Short exercise: Please copy the records below word for word, leaving out the pictures.

************

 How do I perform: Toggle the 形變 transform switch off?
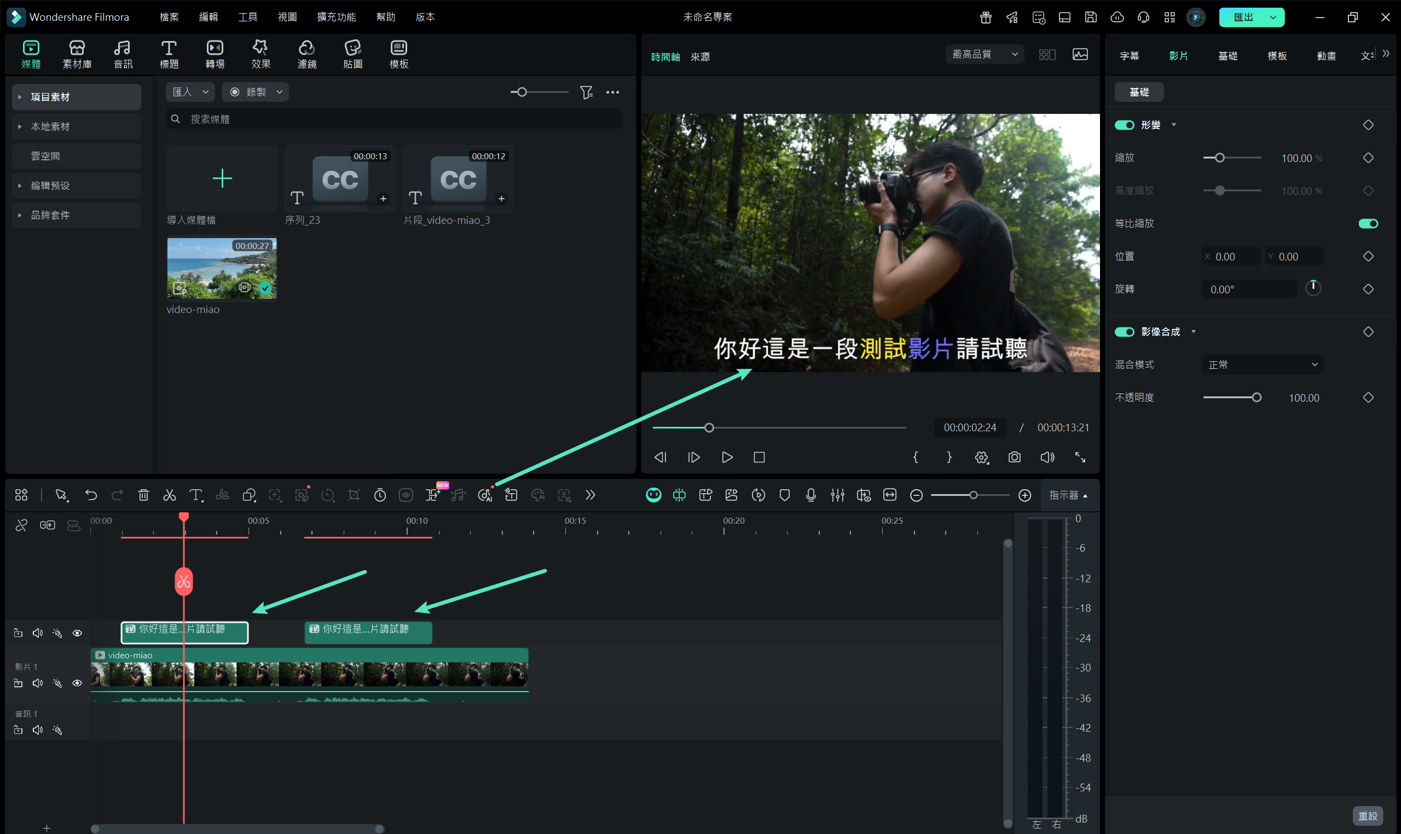[x=1125, y=125]
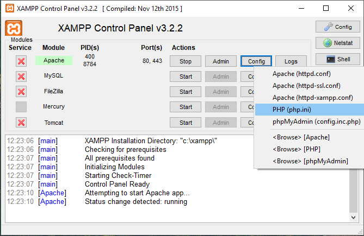This screenshot has width=364, height=236.
Task: Toggle MySQL service install red X
Action: pyautogui.click(x=21, y=76)
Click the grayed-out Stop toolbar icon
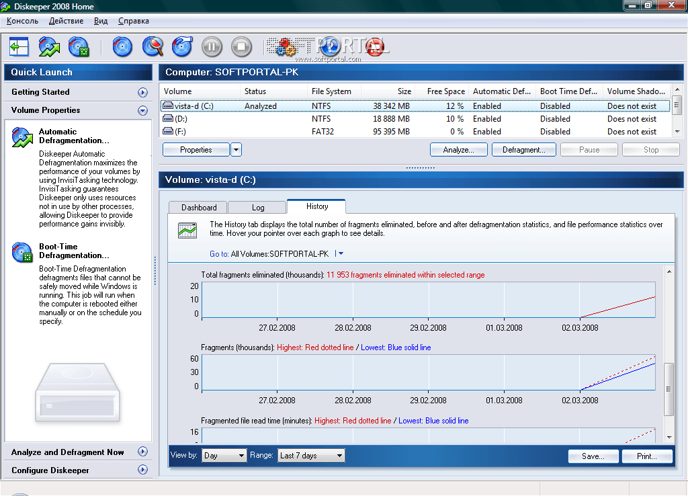The height and width of the screenshot is (496, 688). 241,47
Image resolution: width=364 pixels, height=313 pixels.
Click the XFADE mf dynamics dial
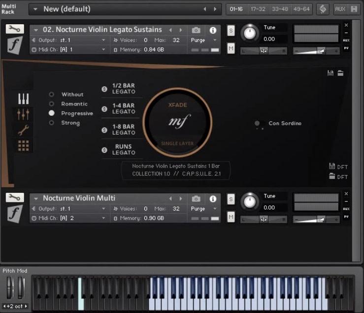click(x=177, y=122)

************

Correct result:
 How do I perform: Toggle the 形變 transform switch off?
[x=1125, y=125]
This screenshot has width=364, height=236.
Task: Toggle MySQL service install red X
Action: pyautogui.click(x=21, y=76)
Click the grayed-out Stop toolbar icon
The height and width of the screenshot is (496, 688). 241,47
Image resolution: width=364 pixels, height=313 pixels.
Click the XFADE mf dynamics dial
click(x=177, y=122)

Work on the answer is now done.